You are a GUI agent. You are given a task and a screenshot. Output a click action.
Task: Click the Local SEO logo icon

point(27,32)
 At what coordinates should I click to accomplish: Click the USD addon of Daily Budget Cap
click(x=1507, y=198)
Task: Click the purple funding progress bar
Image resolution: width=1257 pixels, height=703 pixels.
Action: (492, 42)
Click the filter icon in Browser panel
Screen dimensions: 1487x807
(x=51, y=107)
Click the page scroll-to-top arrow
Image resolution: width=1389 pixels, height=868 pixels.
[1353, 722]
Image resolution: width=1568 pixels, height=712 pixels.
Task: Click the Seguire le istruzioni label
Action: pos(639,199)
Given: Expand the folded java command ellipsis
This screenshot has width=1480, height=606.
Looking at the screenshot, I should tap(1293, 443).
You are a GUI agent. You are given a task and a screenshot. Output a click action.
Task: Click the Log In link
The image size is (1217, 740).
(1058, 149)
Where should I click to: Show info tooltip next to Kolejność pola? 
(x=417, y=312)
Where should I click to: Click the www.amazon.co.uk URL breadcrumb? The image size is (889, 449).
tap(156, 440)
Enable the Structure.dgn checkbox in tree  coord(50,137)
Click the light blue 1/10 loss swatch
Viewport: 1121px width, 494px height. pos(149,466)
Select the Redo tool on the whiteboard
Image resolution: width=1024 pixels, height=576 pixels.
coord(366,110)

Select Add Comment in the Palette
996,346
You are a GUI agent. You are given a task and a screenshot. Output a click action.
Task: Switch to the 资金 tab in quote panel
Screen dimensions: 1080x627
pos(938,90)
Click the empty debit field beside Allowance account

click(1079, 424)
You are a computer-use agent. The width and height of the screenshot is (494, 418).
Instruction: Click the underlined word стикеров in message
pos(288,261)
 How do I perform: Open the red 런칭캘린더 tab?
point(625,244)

## EXERCISE DESCRIPTION
Transcribe the whole listing word for word.

## REPLY TO THE TASK
You are a GUI agent. You are given a task and a screenshot. Output a click action.
Task: Click the Local SEO logo icon

point(27,32)
 At what coordinates should I click to accomplish: Click the USD addon of Daily Budget Cap
click(x=1507, y=198)
Task: Click the purple funding progress bar
Image resolution: width=1257 pixels, height=703 pixels.
Action: (492, 42)
Click the filter icon in Browser panel
Screen dimensions: 1487x807
(x=51, y=107)
Click the page scroll-to-top arrow
Image resolution: width=1389 pixels, height=868 pixels.
[1353, 722]
Image resolution: width=1568 pixels, height=712 pixels.
Task: Click the Seguire le istruzioni label
Action: pos(639,199)
Given: Expand the folded java command ellipsis
This screenshot has width=1480, height=606.
Looking at the screenshot, I should tap(1293, 443).
You are a GUI agent. You are given a task and a screenshot. Output a click action.
Task: Click the Log In link
The image size is (1217, 740).
(1058, 149)
Where should I click to: Show info tooltip next to Kolejność pola? 
(x=417, y=312)
Where should I click to: Click the www.amazon.co.uk URL breadcrumb? The image size is (889, 449).
tap(156, 440)
Enable the Structure.dgn checkbox in tree  coord(50,137)
Click the light blue 1/10 loss swatch
Viewport: 1121px width, 494px height. pos(149,466)
Select the Redo tool on the whiteboard
Image resolution: width=1024 pixels, height=576 pixels.
coord(366,110)

Select Add Comment in the Palette
996,346
You are a GUI agent. You are given a task and a screenshot. Output a click action.
Task: Switch to the 资金 tab in quote panel
Screen dimensions: 1080x627
pos(938,90)
Click the empty debit field beside Allowance account

click(1079, 424)
You are a computer-use agent. The width and height of the screenshot is (494, 418).
Instruction: Click the underlined word стикеров in message
pos(288,261)
 How do I perform: Open the red 런칭캘린더 tab?
point(625,244)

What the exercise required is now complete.